Go figure: Why would a well-composed picture of a young, attractive, pistol-carrying, female college student wearing a “Women for Trump” shirt go viral? As Elizabeth Barrett Browning once wrote, let me count the ways. Viral is one thing, but the rather innocuous tweet became a national story picked up by ABC News, and that’s … a little tougher to explain, but worth exploring:
I don’t take normal college graduation photos… pic.twitter.com/eI1NvLFYHs
— Brenna Spencer (@BrennaSpencer) April 7, 2018
The senior at the University of Tennessee, Chattanooga, wanted the photo to “show who I am as a person,” she told ABC News.
Spencer’s tweet prompted positive and negative responses from pro-gun users, some of whom took issue with her “brandishing a firearm for a photo shoot or showing it off to try and look cool.”

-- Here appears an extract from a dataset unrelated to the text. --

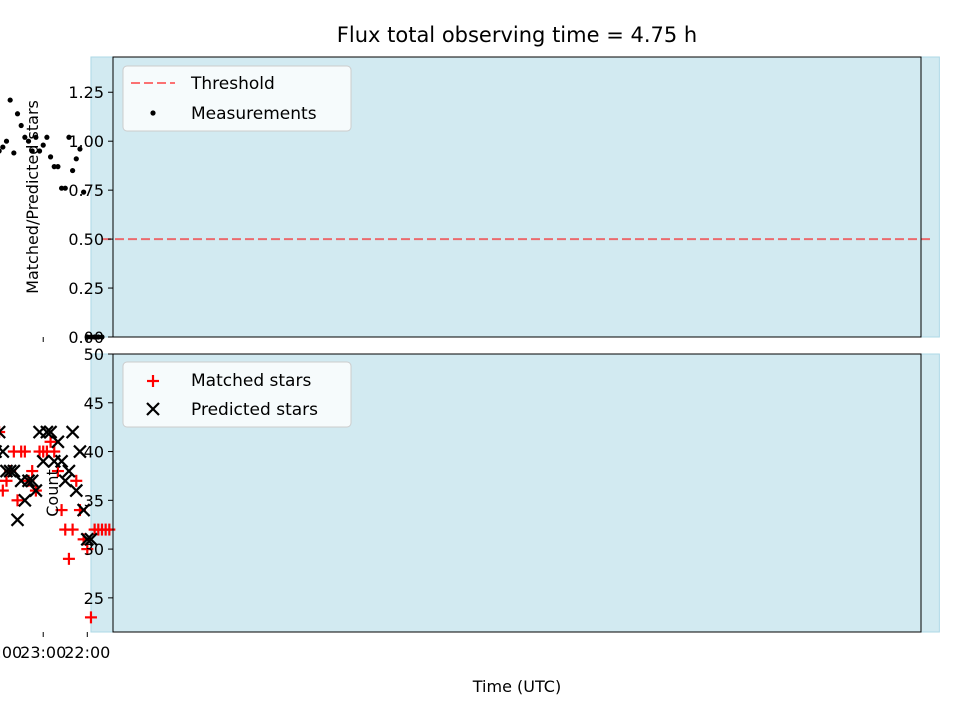  I want to click on top-y-axis-label: Matched/Predicted stars, so click(32, 197).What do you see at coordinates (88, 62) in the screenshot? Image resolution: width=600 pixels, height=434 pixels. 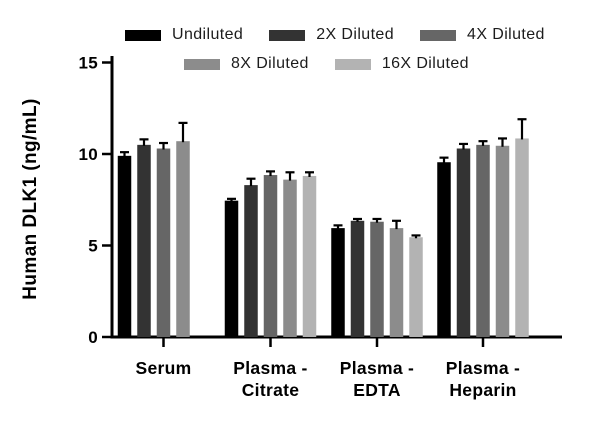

The public response has surprised her, Spencer said. “I did think that it would get a little attention but not to this degree,” she said. “It was really, really surprising to see the amount of hate that I got.”
The news value of these exchanges is — without any other context — a little tough to see. Spencer’s tweet has gotten a significant response, but hardly overwhelming, with just shy of 100,000 responses and retweets combined. It’s not like Spencer’s getting ratio’d here either, with eight times as many likes and retweets than comments. Getting hate for supporting Trump (or practically anyone across the political spectrum) is nothing new either. Also, there are more than 16 million people with carry permits in the US as of the end of last year, so it’s not like this is some strange absurdity. Outside of the media bubble, concealed carry and self-defense is a fairly common occurrence.
However, give credit to ABC News for essentially reporting on its ubiquity and of Spencer’s reasonable pride in preparing for her own self-defense. Not only does the article not treat Spencer as an anthropological curiosity, ABC allows her to rebut criticisms thrown at her in ill-informed responses to her tweet. Sam Reilly reports on this in a straightforward manner, showing Spencer as a bright and poised near-graduate rather than portray her as an extremist, dangerous, or ignorant.
It’s too bad, of course, that we don’t get more of this kind of coverage about the reality of gun ownership and self-defense. If we did, this wouldn’t have been news at all. Thankfully, Brenna Spencer spoke up for herself this weekend, and when criticism arose, stuck to her guns, figuratively and literally. Well done all around, and maybe the final paragraph can get the attention of campus-carry activists like our friends Kimberly Corban and Antonia Okafor:
“I carry everywhere that I’m allowed to carry,” she said, which excludes her college campus.